A pack of 30 or so bicyclists will set off today from Ogden for a six-day, 420-mile bicycle ride through Utah before arriving on the seventh day at Boulder City, Nev., near Lake Mead.
But this is no ordinary peloton of riders in Lycra biking suits. The group is comprised of owners, CEOs, presidents and other top executives of 16 companies that are the cream of Taiwan’s bicycle business — as well as Ogden Mayor Mike Caldwell, himself an avid bike rider.
Each company has signaled an interest in opening a distribution center in North America, and Caldwell hopes one and all will pick Ogden, which wants to become a destination for bicycle companies in the same way the city became an axis for ski industry manufacturers.
The riders "are real high-level decision-makers in these organizations. They are high enough that if you were able to get a two- or three-hour meeting with them, you would [normally] have to go to Taiwan. For us to have five or six days with them here is amazing," Caldwell said.
Caldwell said ride organizers have put together a string of rides that showcase the best of Utah. This afternoon, the group will set off on their bikes from downtown Ogden on a 28-mile route through Ogden Canyon, around Pineview Reservoir, and up the old road from Ogden Valley to Snowbasin, venue for the men’s and women’s downhill, super G and combined races during the 2002 Winter Olympics.
On Thursday, the group will pedal from Mountain Green to Salt Lake City, a distance of 55 miles.

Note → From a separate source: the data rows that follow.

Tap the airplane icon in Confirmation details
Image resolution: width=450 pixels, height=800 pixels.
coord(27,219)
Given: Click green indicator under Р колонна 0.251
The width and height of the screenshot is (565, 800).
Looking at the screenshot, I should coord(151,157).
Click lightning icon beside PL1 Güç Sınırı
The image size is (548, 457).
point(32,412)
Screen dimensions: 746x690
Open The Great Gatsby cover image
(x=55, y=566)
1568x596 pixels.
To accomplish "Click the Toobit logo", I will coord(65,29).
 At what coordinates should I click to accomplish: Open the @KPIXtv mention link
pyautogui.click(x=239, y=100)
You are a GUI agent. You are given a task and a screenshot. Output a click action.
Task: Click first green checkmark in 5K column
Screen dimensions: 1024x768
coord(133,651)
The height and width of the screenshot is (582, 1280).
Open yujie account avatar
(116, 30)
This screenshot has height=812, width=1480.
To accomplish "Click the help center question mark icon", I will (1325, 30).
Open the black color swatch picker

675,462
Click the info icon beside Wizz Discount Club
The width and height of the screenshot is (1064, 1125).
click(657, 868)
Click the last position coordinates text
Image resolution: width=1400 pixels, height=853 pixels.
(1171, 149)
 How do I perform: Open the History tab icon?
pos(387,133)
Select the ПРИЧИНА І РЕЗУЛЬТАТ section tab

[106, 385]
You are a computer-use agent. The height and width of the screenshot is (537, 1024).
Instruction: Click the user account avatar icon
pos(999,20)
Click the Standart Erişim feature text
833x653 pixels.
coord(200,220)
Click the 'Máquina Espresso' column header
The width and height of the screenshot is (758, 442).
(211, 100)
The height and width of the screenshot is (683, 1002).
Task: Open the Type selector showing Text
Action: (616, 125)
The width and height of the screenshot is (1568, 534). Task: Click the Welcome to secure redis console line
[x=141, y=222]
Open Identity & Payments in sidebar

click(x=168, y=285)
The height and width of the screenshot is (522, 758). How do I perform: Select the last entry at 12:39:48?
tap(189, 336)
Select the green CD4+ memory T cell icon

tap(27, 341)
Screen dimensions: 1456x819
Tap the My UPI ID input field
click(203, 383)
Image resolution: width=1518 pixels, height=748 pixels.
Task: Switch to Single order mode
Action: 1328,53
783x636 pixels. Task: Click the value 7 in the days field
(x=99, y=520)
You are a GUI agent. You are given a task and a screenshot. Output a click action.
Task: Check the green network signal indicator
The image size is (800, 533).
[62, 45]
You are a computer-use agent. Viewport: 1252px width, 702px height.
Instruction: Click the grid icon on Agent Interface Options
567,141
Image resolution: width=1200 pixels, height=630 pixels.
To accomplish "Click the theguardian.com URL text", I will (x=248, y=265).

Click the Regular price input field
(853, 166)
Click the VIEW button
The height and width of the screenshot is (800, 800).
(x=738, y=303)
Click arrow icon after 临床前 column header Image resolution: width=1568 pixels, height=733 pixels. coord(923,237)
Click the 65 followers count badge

Over the following five days, they will ride from Park City to Robert Redford’s Sundance Resort, Fish Lake through Capital Reef National Park, Boulder to Bryce Canyon, Cedar Breaks National Monument to St. George, and Lake Mead to Boulder City.
Ogden officials readily concede that the ride is an unusual way to stir up more economic development.
"This is a very unique way to do it," business development director Steve Fishburn said. "It is out-of-the-box thinking."
But it appears to hold promise. After a trip to earlier this year to Taiwan, where Fishburn said 80 percent of the bikes built in the world are made, he and Caldwell decided to invite some of the people they met to Ogden so they could see how the city is building its economy around outdoor recreation.
"We were hoping for a handful. If we got 10 that would be a good response," Fishburn said. "When we doubled that we were just amazed. And then to have the international media jump on, that made it a big deal. It increased the opportunities dramatically."
The media are from Taiwan, too. A film crew is covering the tour. Later, because "these people are celebrities in Taiwan," the crew will produce a documentary film of their trip through some of the most scenic areas of the state, Fishburn said.
"We hope it also creates tourism opportunities," he said. "Folks will see the beauty. Utah is not real well-known in Taiwan. Most Taiwanese business is done on the West Coast and on the East Coast. This will introduce them to the Wild West."
The ride will end in Boulder City on Sept. 17. From there, the group will go to Las Vegas to attend Interbike, the largest bike trade show in North America. It starts the next day.